We made this happen together, it was a shared effort.

23 Likes

That’s some crazy news :smiley:

I have an interview blog post with Shawn Young, the CEO of ClassCraft on the way - hopefully it will be ready next week. They are running one of the largest Meteor apps - and I can tell you, they are not going light on pub/sub - so this is really big news.

The fact that they cut down their container use by half is a great reason to use RedisOplog even if you do not “need” it. I’m feeling bad for MDG revenue numbers though. Either way, I think this package a net gain for them, and I hope they start to recognize it.

2 Likes

Short term loss for long term gain, success stories at scale will attract more enterprises for sure :slight_smile:

1 Like

I’m not feeling bad at all… on the contrary, many people move away from Galaxy because of the cost, but now if you can handle many users with just 3 containers then it’s already a plus, no more devops, integrated APM, and hopefully soon, integrated Redis!

3 Likes

I don’t know what MDG’s plans are, but frankly this work needs to be compensated and integrated into Meteor with official backing. And collaborate on combining this with any upcoming changes to Meteor for Mongo 3.6 or Apollo integration - the fact that we still don’t have clear answers on if or how MDG plans to combine Meteor and Apollo is a bit baffling.
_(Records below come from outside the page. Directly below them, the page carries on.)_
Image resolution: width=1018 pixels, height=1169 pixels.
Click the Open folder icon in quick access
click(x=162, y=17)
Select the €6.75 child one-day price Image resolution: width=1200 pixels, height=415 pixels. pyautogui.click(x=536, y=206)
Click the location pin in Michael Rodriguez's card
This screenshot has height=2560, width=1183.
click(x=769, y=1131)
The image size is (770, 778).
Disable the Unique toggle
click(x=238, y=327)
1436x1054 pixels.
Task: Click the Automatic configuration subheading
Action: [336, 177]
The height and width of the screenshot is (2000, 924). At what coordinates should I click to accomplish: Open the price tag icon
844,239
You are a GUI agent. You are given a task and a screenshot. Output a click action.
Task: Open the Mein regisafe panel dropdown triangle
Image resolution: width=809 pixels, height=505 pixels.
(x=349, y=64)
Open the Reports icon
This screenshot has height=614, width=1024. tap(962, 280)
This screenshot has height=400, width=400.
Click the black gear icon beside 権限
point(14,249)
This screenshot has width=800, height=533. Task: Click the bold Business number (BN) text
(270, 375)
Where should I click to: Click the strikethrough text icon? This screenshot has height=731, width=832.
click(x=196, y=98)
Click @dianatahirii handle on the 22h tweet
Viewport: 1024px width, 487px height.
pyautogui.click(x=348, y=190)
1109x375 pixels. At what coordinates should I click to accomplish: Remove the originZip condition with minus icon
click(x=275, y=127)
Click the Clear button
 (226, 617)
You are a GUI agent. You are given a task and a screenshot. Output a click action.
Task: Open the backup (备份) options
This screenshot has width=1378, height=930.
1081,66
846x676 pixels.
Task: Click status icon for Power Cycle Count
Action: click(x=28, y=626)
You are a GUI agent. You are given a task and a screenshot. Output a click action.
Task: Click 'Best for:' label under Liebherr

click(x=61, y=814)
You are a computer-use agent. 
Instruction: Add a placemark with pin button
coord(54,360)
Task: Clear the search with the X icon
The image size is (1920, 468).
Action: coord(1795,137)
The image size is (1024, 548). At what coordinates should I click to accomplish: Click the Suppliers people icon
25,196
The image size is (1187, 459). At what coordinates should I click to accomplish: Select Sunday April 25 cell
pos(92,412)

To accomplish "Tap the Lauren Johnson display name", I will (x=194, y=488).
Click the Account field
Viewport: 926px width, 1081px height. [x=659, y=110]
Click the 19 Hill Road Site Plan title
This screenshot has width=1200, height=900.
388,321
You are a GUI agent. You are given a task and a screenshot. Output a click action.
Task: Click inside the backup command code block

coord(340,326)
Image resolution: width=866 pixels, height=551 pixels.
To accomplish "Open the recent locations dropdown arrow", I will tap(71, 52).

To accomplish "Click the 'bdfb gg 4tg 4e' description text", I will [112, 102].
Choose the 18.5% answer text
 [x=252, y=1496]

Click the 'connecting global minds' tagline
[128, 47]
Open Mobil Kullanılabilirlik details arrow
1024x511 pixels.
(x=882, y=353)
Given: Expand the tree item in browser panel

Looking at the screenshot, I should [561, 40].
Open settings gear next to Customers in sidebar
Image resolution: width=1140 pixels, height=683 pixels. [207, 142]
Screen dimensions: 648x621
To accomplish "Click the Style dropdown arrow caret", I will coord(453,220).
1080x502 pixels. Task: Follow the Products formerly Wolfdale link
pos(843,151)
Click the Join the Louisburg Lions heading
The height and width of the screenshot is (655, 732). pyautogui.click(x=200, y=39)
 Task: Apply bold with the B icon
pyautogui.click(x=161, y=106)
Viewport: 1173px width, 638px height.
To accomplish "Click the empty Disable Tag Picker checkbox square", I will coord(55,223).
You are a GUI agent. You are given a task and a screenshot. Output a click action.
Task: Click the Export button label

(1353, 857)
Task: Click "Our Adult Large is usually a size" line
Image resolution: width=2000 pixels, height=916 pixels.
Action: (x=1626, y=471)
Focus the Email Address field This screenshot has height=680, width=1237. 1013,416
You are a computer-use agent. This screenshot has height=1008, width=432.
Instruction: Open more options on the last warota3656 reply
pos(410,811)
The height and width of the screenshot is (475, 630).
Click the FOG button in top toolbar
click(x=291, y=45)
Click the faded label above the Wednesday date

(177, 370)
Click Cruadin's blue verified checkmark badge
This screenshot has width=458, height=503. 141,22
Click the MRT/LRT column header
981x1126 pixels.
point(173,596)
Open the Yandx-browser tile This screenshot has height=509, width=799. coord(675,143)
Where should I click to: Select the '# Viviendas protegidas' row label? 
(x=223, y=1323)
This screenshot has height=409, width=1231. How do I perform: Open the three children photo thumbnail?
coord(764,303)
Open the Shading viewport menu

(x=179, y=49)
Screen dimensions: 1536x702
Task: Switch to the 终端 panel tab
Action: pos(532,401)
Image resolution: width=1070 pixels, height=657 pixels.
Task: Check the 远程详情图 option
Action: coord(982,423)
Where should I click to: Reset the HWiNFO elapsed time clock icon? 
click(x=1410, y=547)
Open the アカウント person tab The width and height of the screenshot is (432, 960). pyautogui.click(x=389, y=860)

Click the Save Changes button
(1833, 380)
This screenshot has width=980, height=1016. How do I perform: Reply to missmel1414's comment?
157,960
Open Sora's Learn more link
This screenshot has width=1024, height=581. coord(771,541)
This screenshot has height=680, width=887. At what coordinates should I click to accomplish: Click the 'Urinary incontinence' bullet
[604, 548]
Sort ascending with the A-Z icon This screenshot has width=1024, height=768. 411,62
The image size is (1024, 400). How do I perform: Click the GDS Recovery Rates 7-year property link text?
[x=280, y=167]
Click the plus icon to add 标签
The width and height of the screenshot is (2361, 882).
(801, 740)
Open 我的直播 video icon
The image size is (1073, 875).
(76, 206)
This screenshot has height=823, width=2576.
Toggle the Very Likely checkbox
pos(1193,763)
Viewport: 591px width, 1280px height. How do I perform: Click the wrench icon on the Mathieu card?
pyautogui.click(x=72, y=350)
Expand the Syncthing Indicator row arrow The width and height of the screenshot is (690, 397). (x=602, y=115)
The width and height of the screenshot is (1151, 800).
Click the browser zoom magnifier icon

And someone needs to offer up a ‘Meteor stack’ on AWS marketplace - with built in redis-oplog, Kadira, and scripts for deployment and autoscaling. It will be a more powerful solution than Galaxy not to mention cheaper.

3 Likes

@diaconutheodor I want to thank you for this from the bottom of my heart… This level of scalability has been on my wishlist since the 1.0 release. I have a lot of new found enthusiasm for Meteor and it’s future now and that speaks volumes.

6 Likes

Hey guys,

I’m the developer working on the redis-oplog integration at Classcraft. As @diaconutheodor mentioned we released the package integration last night and we’ve seen a significant improvement of CPU usage.

After a full day of collecting data it looks the improvement might be less than the 100% I mentioned to @diaconutheodor this morning but it’s still significant. And I’m still working on namespaces/channels optimization so it’ll only get better. I’ll keep you informed.

We’re super enthusiast about this and I’m sure we’ll be able to contribute to the project. The future of Meteor is definitely in the hands of the community.

Kudos to @diaconutheodor and everybody who made this possible.

15 Likes

At first I was feeling a bit bad about such low performance improvements (it was bittersweet), but then I realized that at that scale, you will head into the same problems oplog had without namespaces/channels/vent: Too much stuff to process. And RedisOplog requires more CPU to process stuff than classic Oplog, because the data that comes in needs to be fetched from DB to avoid race-conditions.

But this is where RedisOplog truly shines: in the fine-tuning, including the newest addition: redis-oplog/vent.md at master · cult-of-coders/redis-oplog · GitHub . So all in all, just by adding it and gaining almost 100%, even 50% is not that bad.

@copleykj glad you have your enthusiasm back. I am very happy with how Meteor is evolving honestly. I still see nothing better. But I see some stuff we can steal from NextJS.

We already backed (Feature Request: Deploying a Meteor App with AWS Elastic Beanstalk · Issue #768 · zodern/meteor-up · GitHub) to support elastic beanstalk aws deployments, setting up kadira and redis yourself doesn’t seem like that big of a deal honestly.

Apollo and Meteor seem to me 2 different beasts. Apollo is npm, you can already start using it in Meteor, what level of integration are you looking for ? (Just curious) This seems more than enough to me: https://www.apollographql.com/docs/react/recipes/meteor.html

If you’re looking for GraphQL like queries, take a look at Grapher it is my vision for the evolution of data fetching layer, inside Meteor, and I hope that it will be recognized one day as the default way to fetch data from MongoDB inside Meteor. I see it as a bigger achievement than RedisOplog (but some of you may contradict me) @simonbelanger you should take a look at Grapher also, it may be the next stepping stone for Classcraft.